Raw records:
━━━━
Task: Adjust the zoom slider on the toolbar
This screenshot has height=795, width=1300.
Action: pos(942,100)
━━━━
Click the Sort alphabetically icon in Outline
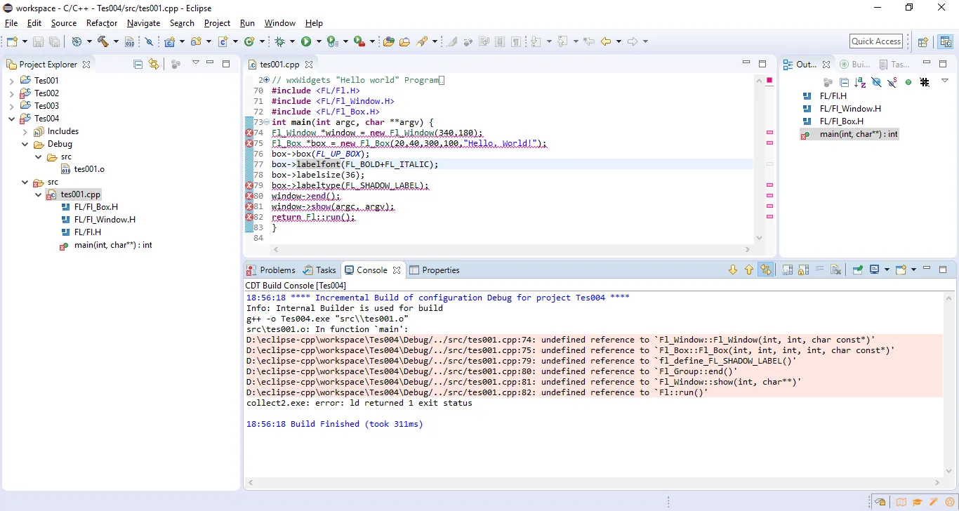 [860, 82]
━━━━
Goal of the exercise:
Convert the data above into a JSON list of strings, one string per line, starting with the line that contains "Task: Adjust the zoom slider on the toolbar" and going on through the line that contains "Action: pos(942,100)", with both ends included and blank lines left out.

Expected output:
[
  "Task: Adjust the zoom slider on the toolbar",
  "This screenshot has height=795, width=1300.",
  "Action: pos(942,100)"
]